SF State alumna hired as Sausalito’s first sustainability manager

Author: Kanaga Rajan
May 4, 2023
Catie smiling in the EOS Center greenhouse
Photo Credit: Paul Asper

Catie Thow Garcia (M.S., ’22) credits her experiences at the University’s EOS Center for her newly minted government position

The coastal city of Sausalito is no stranger to the impacts of climate change, particularly sea level rise. Now San Francisco State University alumna Catie Thow Garcia (M.S., ’22) has been named Sausalito’s first resiliency and sustainability manager to help mitigate the potential consequences of climate change.

In this new role, Thow Garcia will work on projects related to climate change, energy efficiency, shore habitat protection and sea level rise. The job will require her to work closely with government agencies, community groups, nonprofit organizations and local experts in energy and waste reduction, solar implementation and more.

“It’s one of the reasons why I was really interested in working at the local level rather than at the state level …,” Thow Garcia said of all the collaborations in her future. “I’m excited to see where it takes me, but I recognize that there’s still a lot of learning to do on my part.”
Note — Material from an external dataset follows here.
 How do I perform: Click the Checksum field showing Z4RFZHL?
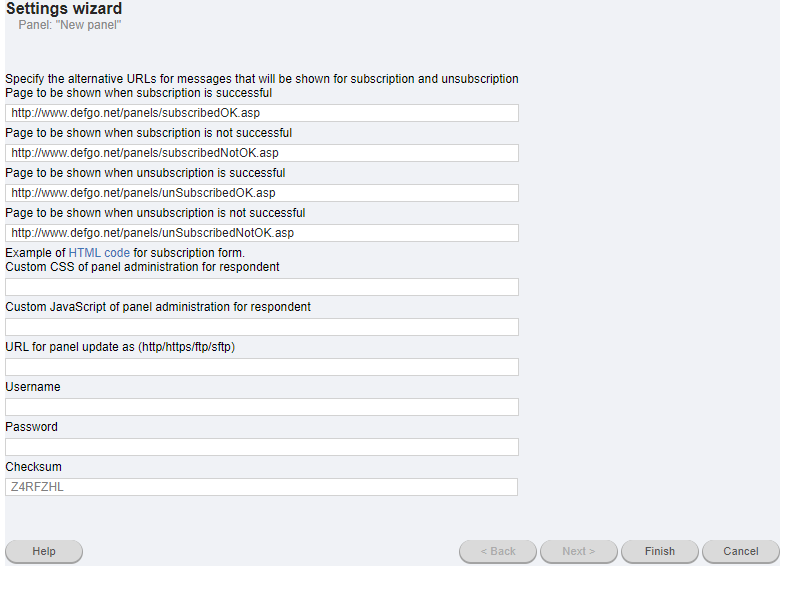[x=261, y=487]
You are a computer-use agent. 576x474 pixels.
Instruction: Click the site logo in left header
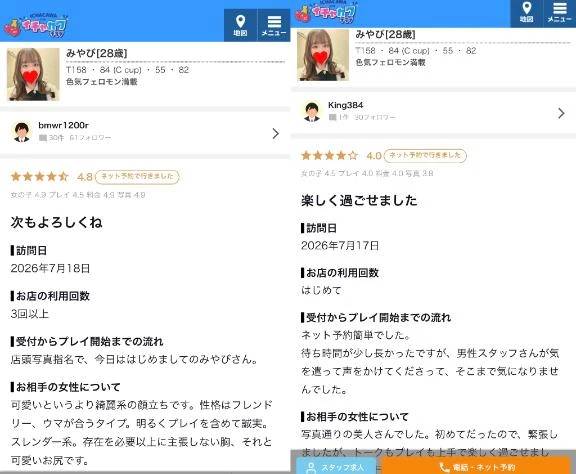(x=36, y=25)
It’s the type of integrative and collaborative work that originally brought the New England native to the Bay Area. She was drawn to SF State’s Estuary and Ocean Science (EOS) Center’s master’s program in Interdisciplinary Marine and Estuary Sciences (IMES). As a graduate student, she also collaborated with San Francisco Bay National Estuarine Research Reserve (NERR) where she began working on coastal resilience. An environmental field scientist by training, she didn’t want to just learn about marine biology but wanted to know how it intersected with botany, water-land interactions, social science and economics.
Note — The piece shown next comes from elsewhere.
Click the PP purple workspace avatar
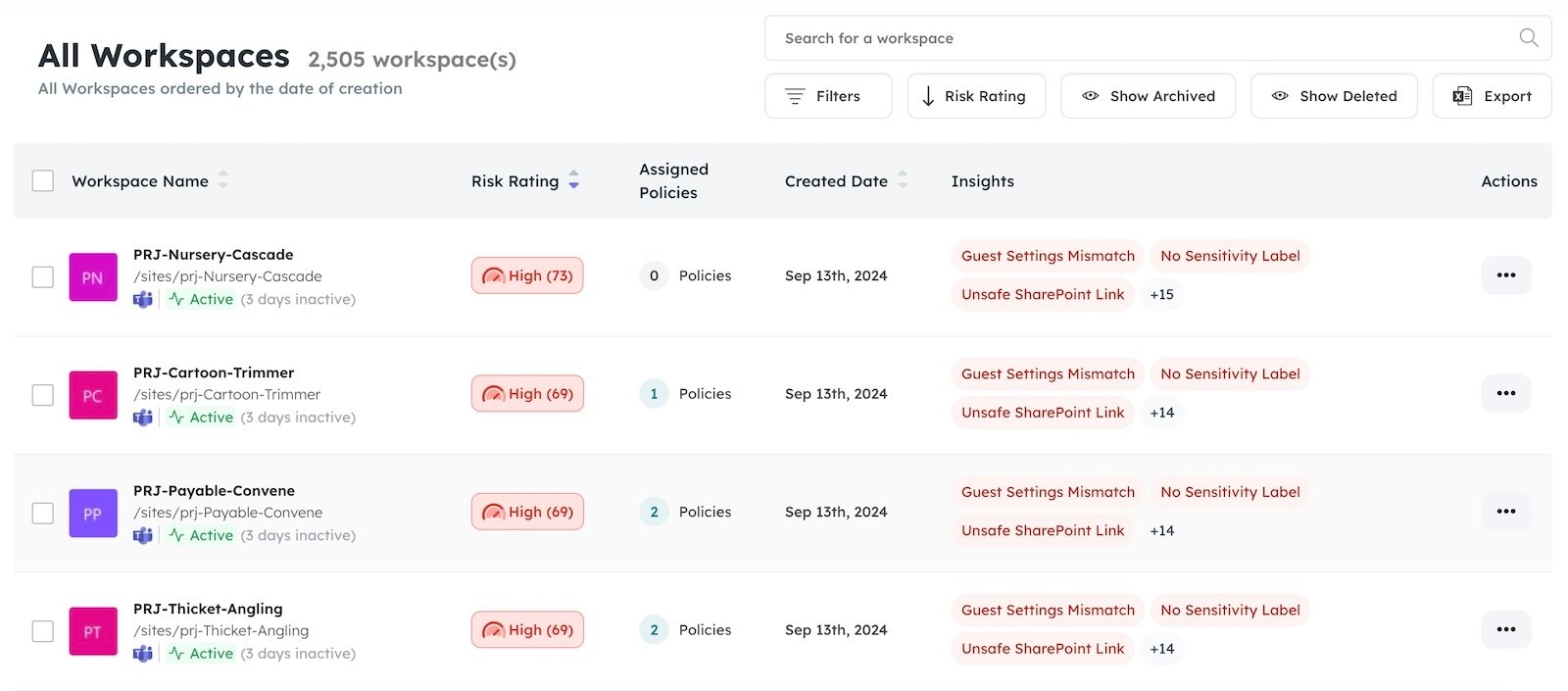Screen dimensions: 1568x691 pyautogui.click(x=93, y=513)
Catie standing in a marsh with a bucket (left) and Catie in a canoe on the water (right)

Catie doing field research as an EOS graduate student. Photos courtesy Catie Thow Garcia

“It’s why I drove 3,000 miles across the United States to come study here,” added Thow Garcia, who is originally from Rhode Island and was living in Colorado before moving to the Bay Area. After graduating, she was named a 2022 California Sea Grant State Fellow and worked with the California State Coastal Conservancy to support Bay restoration efforts. She plans to channel all of this training into her new position while expanding her knowledge in sustainability and resiliency.

Sausalito is in Marin County just like the EOS Center so Thow Garcia is familiar with the needs and environmental issues in the area. She also believes her experiences in sea level rise adaptations helped her get the position. She’s particularly interested in nature-based adaptations incorporating live organisms, something she learned about as an undergraduate but first saw in practice at the EOS Center.

“For nature-based solutions, there’s a scale we call green to gray. Gray being just the hardened sea wall and green being something purely green, like oysters [or] grass beds,” Thow Garcia  explained. “To me nature-based solutions mean finding somewhere on that spectrum that’s not purely gray.” An example of this could be a horizontal levee that is wider than a traditional levee, allowing migration space for plants and animals as sea level rises.

Though she decided to stay local, Thow Garcia says she’s aware of EOS Center alumni who work in local, county, state and federal government jobs throughout the United States.

“That spread of knowledge is really special and it all started with this little tiny marine science campus in Tiburon,” said the alumna proudly.